Toute personne qui gère une épicerie fine, une boutique alimentaire ou un magasin spécialisé se trouve face à une concurrence particulière : celle de la grande distribution. Les supermarchés vendent de la charcuterie, souvent à des prix qu'un petit commerce ne peut pas approcher, et le client le sait.
Le terrain sur lequel il est possible de se démarquer est différent : ce sont les produits que la grande distribution ne propose pas. Non pas pour une question de qualité abstraite, mais pour des raisons pratiques : certaines charcuteries sont produites en quantités limitées, doivent être expliquées au client et ne fonctionnent pas sur une étagère sans personne pour les présenter. Ce sont précisément les produits pour lesquels un magasin avec une personne derrière le comptoir possède un avantage structurel.

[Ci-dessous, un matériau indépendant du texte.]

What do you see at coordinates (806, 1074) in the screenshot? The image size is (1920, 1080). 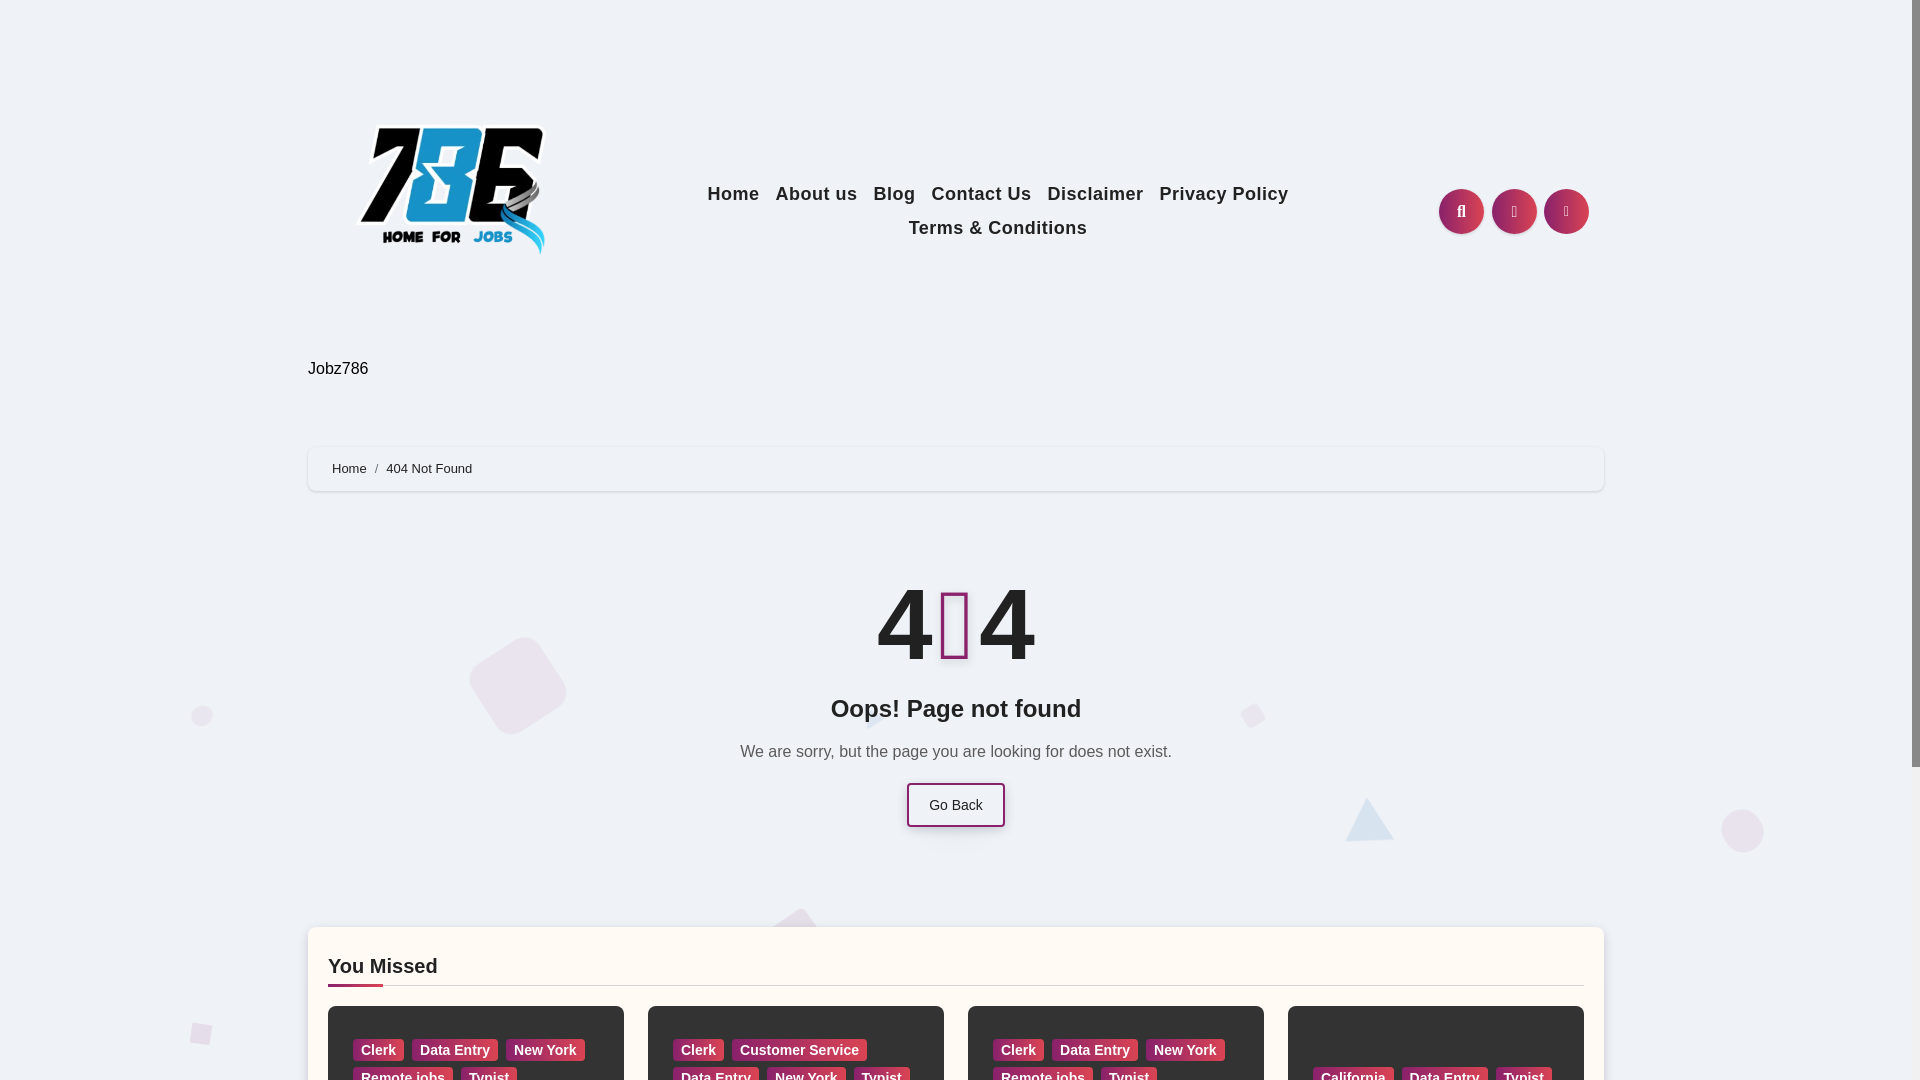 I see `New York` at bounding box center [806, 1074]. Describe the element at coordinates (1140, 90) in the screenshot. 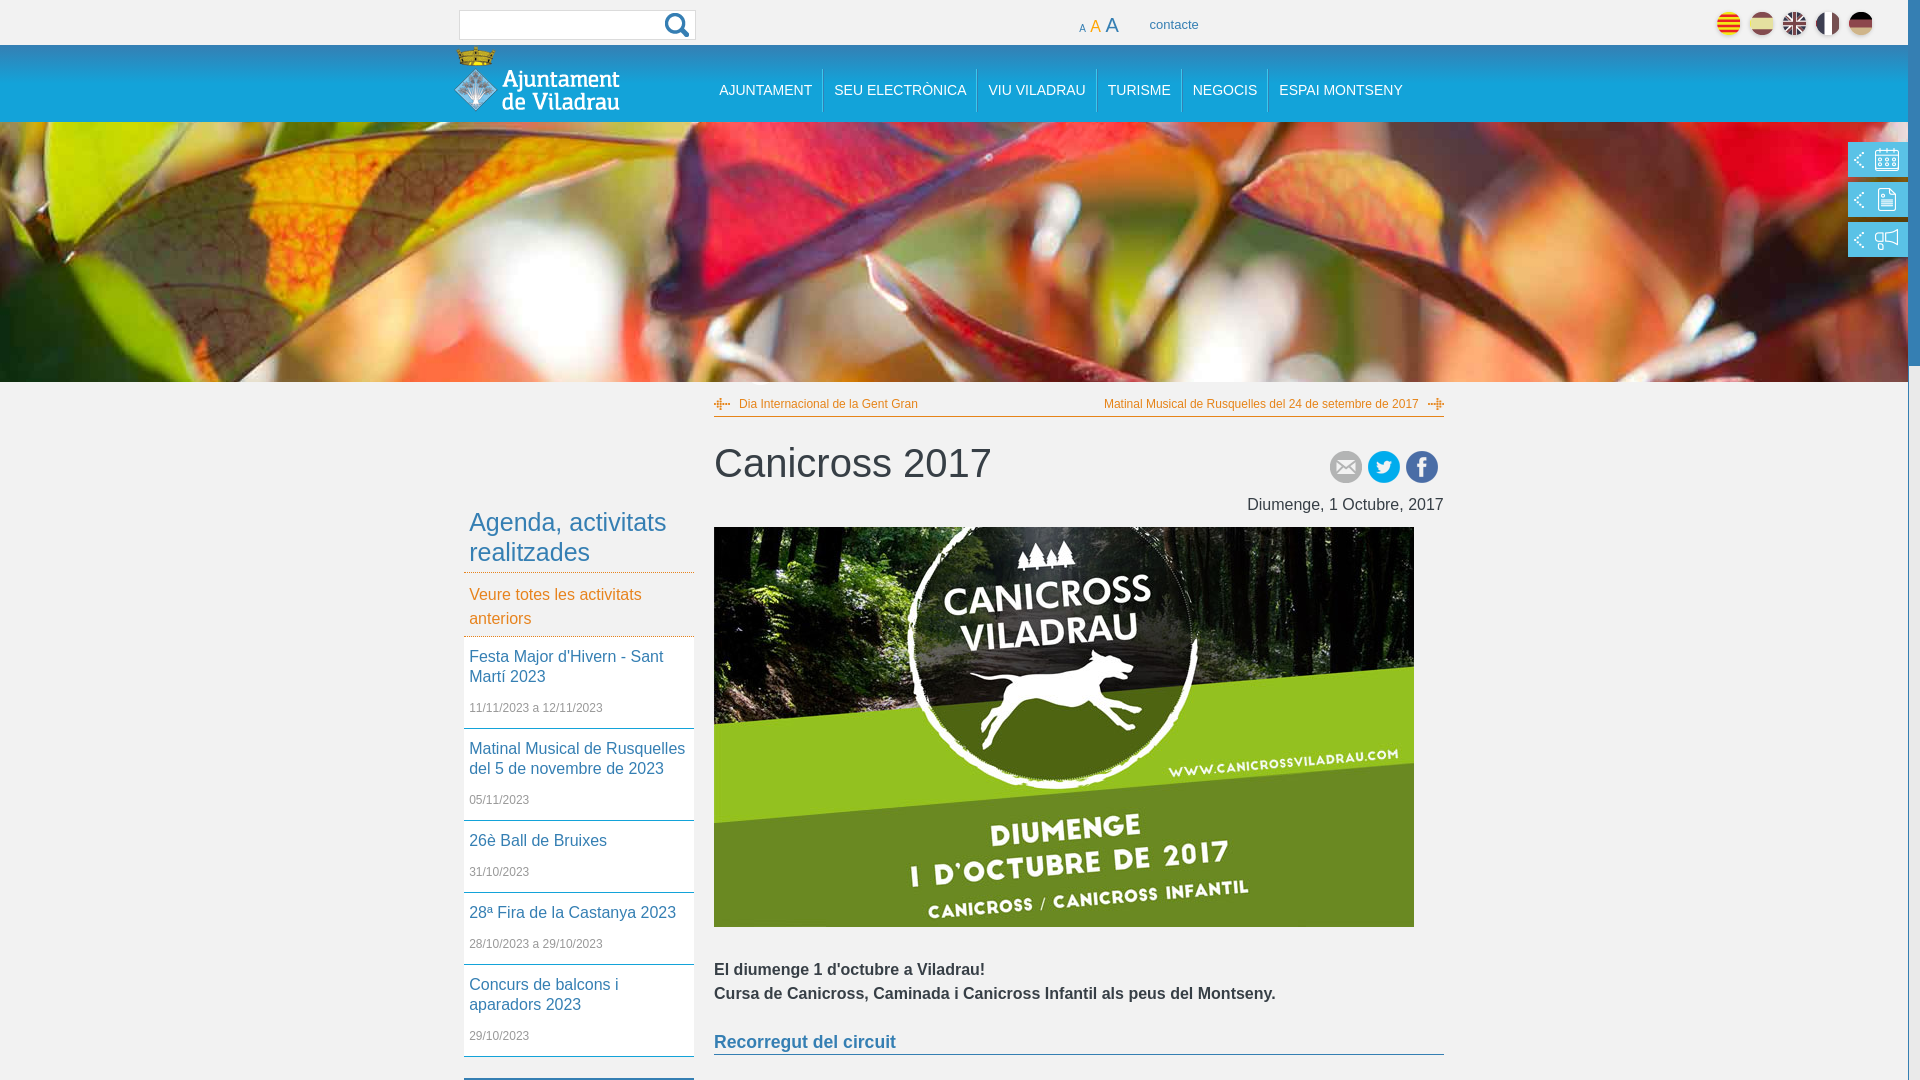

I see `TURISME` at that location.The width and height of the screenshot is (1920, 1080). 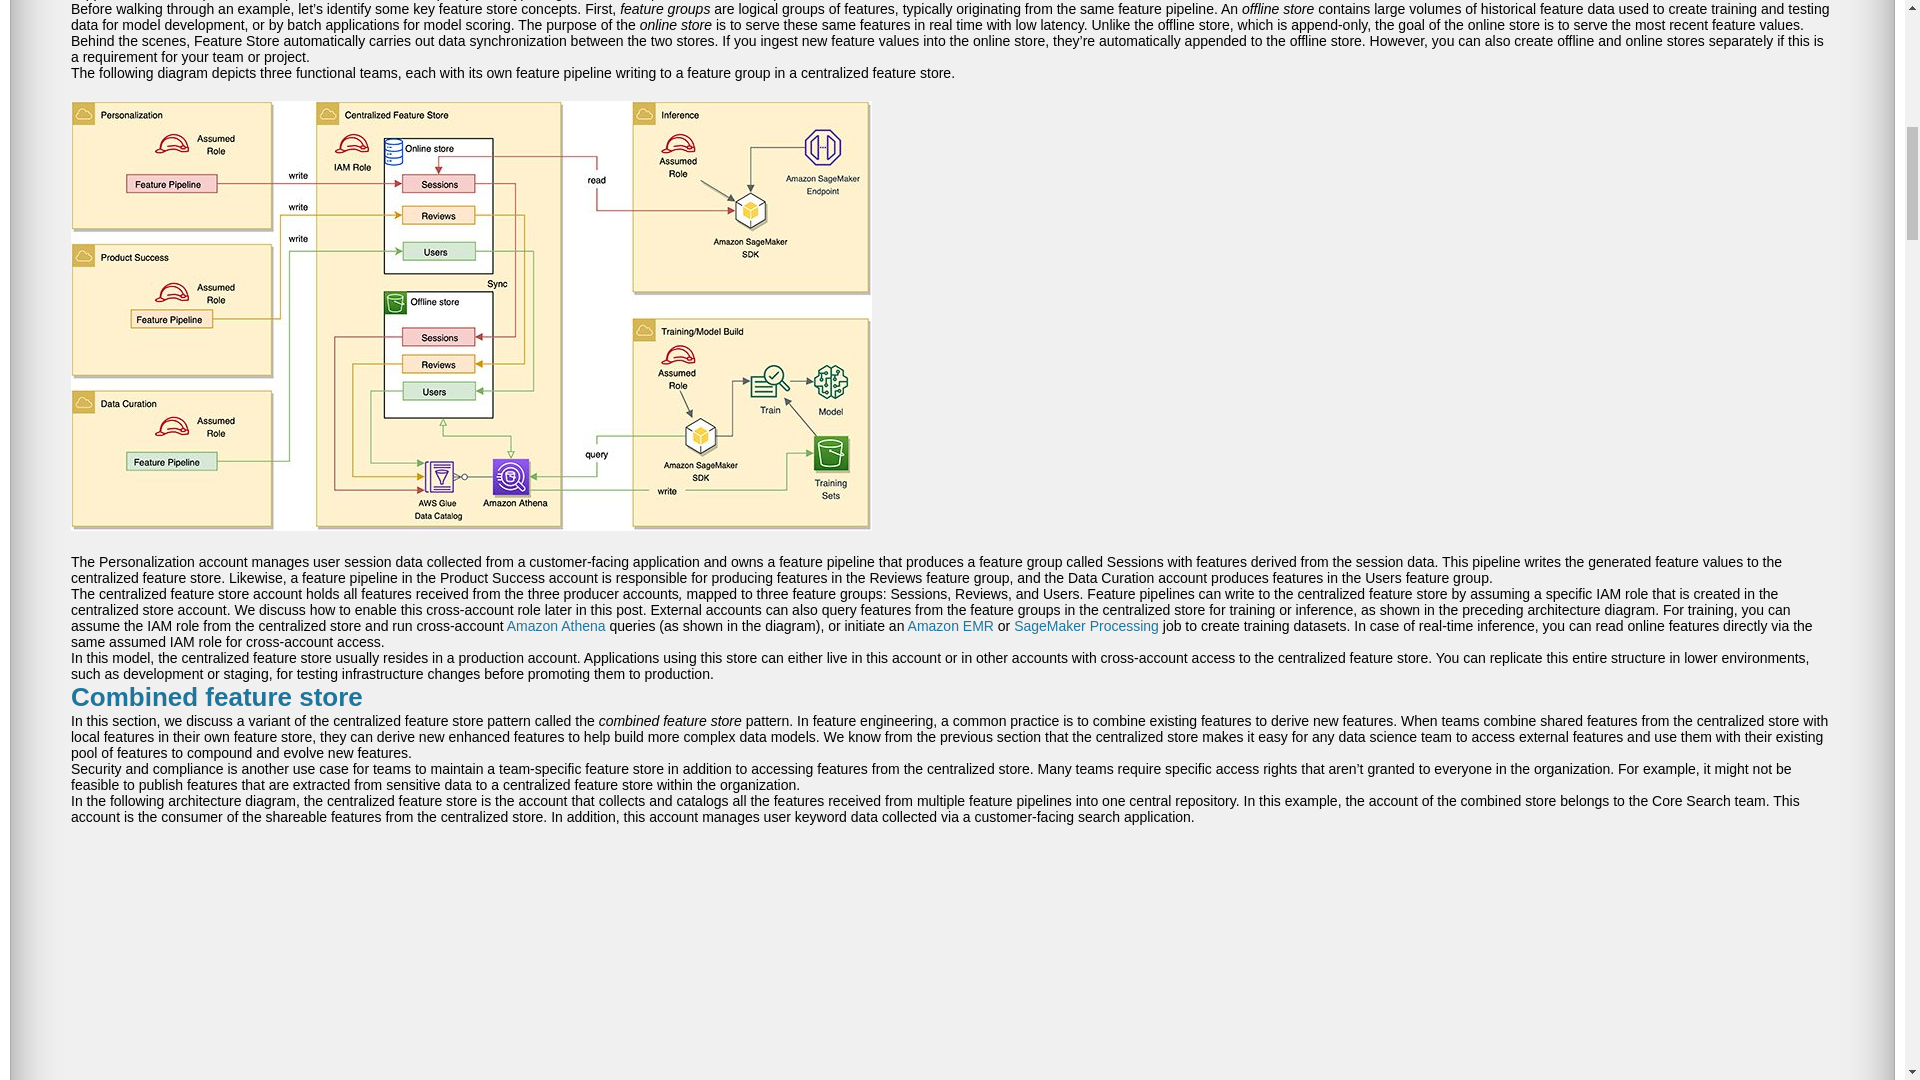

Jambon cru, salami, mortadelle : ce sont les produits que l'on trouve partout, du hard-discount à l'épicerie de quartier. Un magasin qui construit son offre uniquement autour de ces produits se place dans une situation inconfortable, car le client dispose d'un point de comparaison immédiat, et cette comparaison ne concerne que le prix.
La même chose ne se produit pas avec un produit que le client ne trouve nulle part ailleurs. Lorsque le magasin est l'un des rares endroits où l'on peut acheter un produit donné, la comparaison des prix perd de son importance et la conversation change : on ne parle plus de son prix par rapport à celui du supermarché, mais de ce que c'est et des raisons pour lesquelles il vaut la peine de l'essayer.
Les personnes qui font leurs courses quotidiennes vont au supermarché. Celles qui entrent dans une boutique spécialisée le font pour une autre raison : elles recherchent quelque chose de précis, souhaitent obtenir un conseil ou préparent une occasion qui mérite de l'attention. Dans les trois cas, le prix n'est pas la première variable.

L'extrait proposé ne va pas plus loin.